Paper long abstract:
This paper will focus on the early 20th century collection made by Reverend James Moon, working in central Africa for the Regions Beyond Missionary Union (1907-1910 and 1913-1916). This is one of many historic Africa collections in the National Museums Scotland made by Scottish missionaries who lived and worked in Africa in the late 19th and early 20th centuries.
The collection was included in a one-year collections project in 2016, which addressed questions about the field practices of Scottish missionaries in Africa and their position in institutional and informal networks that connected field and museum.
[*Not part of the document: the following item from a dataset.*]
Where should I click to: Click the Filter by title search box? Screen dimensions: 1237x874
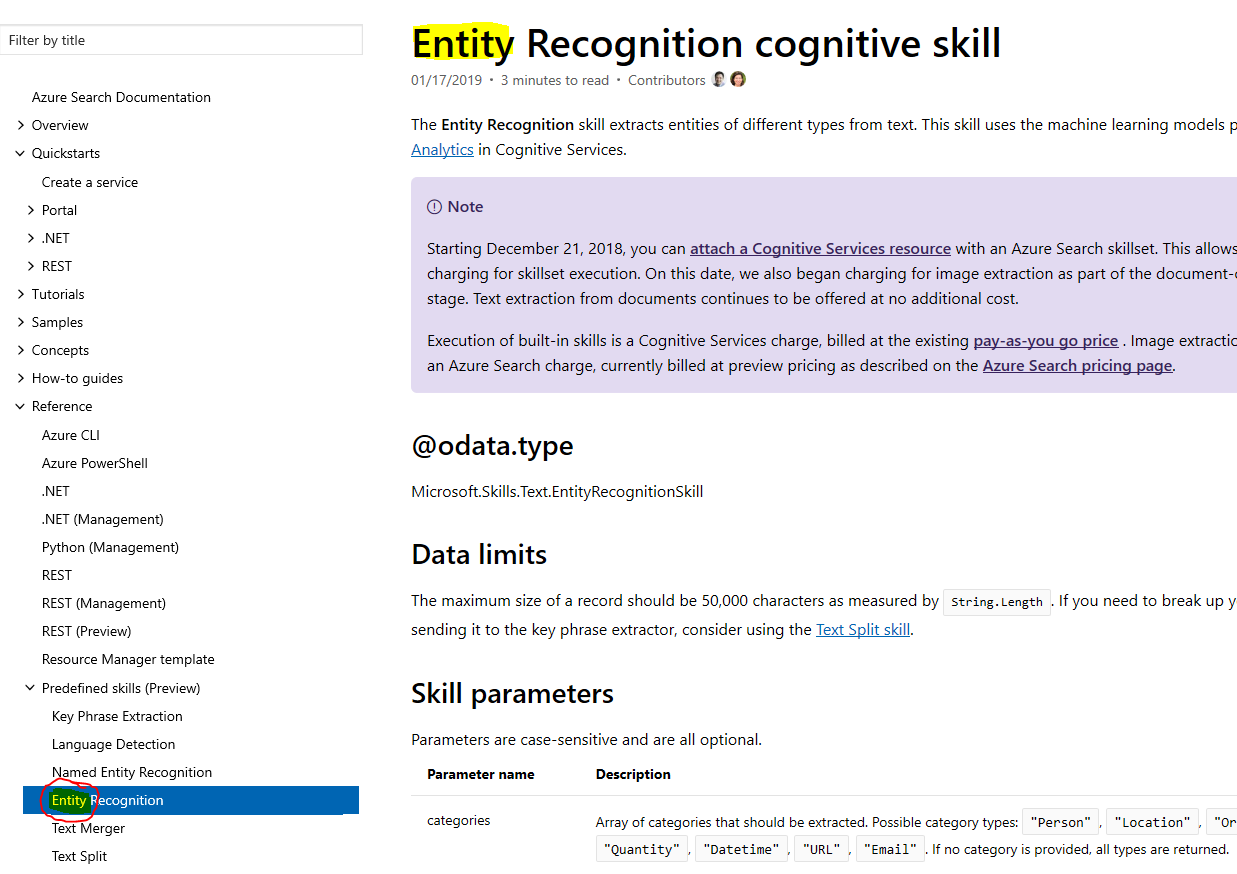(x=181, y=40)
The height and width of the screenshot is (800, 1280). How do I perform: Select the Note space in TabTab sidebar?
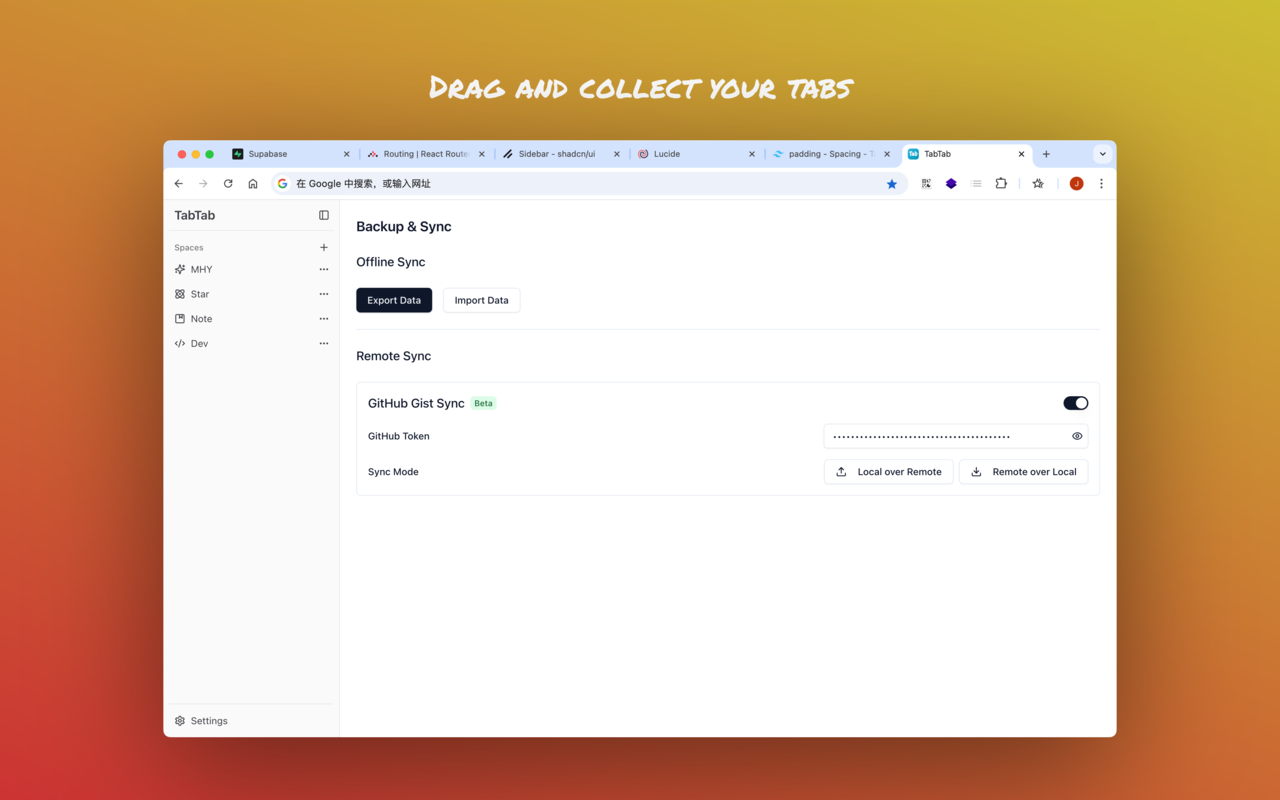coord(201,318)
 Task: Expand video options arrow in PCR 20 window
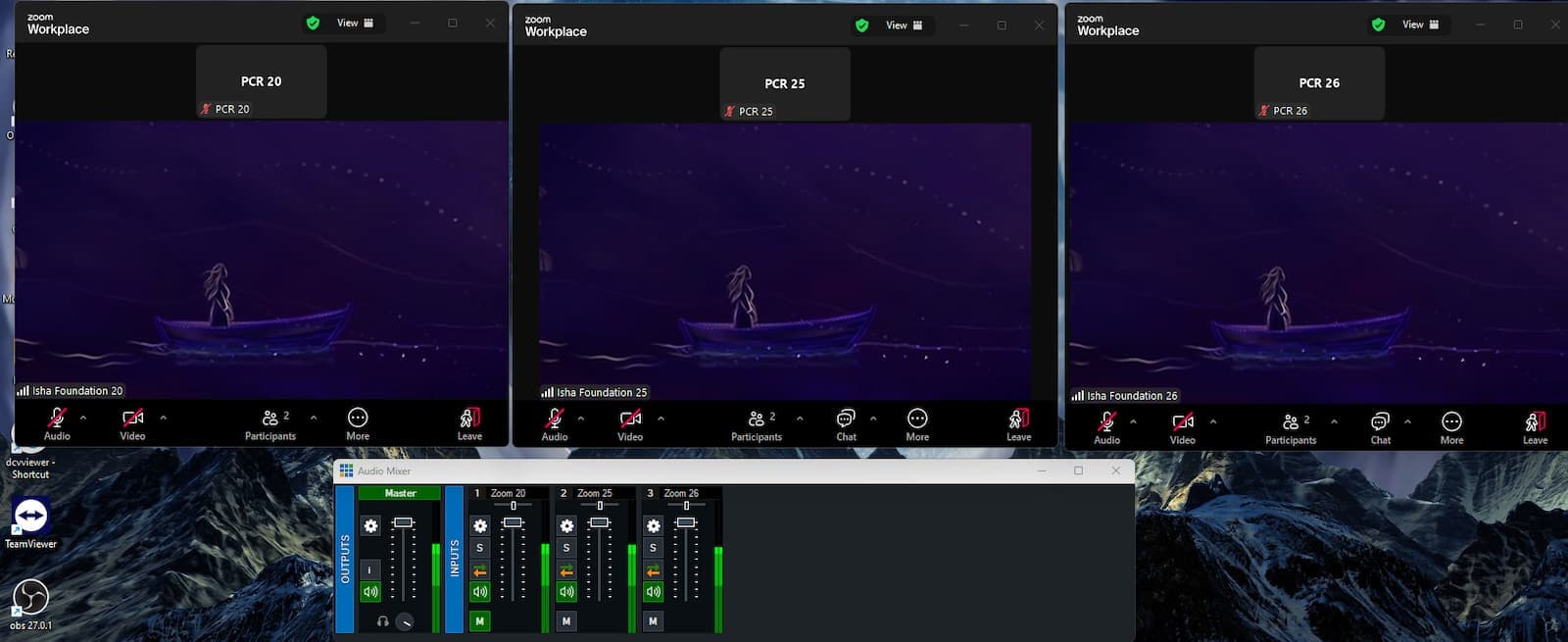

The aim was to piece together, where possible, how objects were acquired, from whom, why, and in what circumstances, to improve understanding of historical cross-cultural interactions and connections.
Many of the objects in the Moon collection were items worn as indicators of age grade, status, wealth and ethnic identity. Artefacts include brass and copper personal adornment, raffia woven skirts and belts with attachments of animal skin pouches, bones, horns, shells, beads and amulets. Collected during a period of change from locally sourced and traded materials to imported European clothing, these objects are important material evidence of local patronage and demand.
Connecting these objects with personal correspondence, missionary archival material and a fascinating collection of related contemporary photography this paper aims to better understand the significance of such collections in networks of trade and power, and the construction and maintenance of cultural identity.
Paper short abstract:
In 1971, Oliveira and Pereira, both curators at the Ethnology Museum of Portugal, assembled a collection in Angola. By valuing art over artifact, they inserted their collection in a network of colonial institutions and ideas, and complicated the relation between objects, colonialism, and museums.
Paper long abstract:
In 1971, at the peak of Portuguese colonialism, Ernesto Veiga de Oliveira and Benjamin Pereira, both curators at the Ethnology Museum of Portugal, traveled to the Portuguese colony of Angola. Their goal was to acquire a small but rich collection of Angolan objects from different provinces, and to visit the Angolan museums that held similar objects in their collections and displays. In my paper, I show that these anthropology curators valued "art" over "artifact." By reframing the identity of those objects as art and artifact at the point of their acquisition in Angola, Veiga de Oliveira and Benjamin Pereira both inserted those objects in a network of colonial institutions and ideas and complicated the relation between objects, colonialism, and anthropology museums.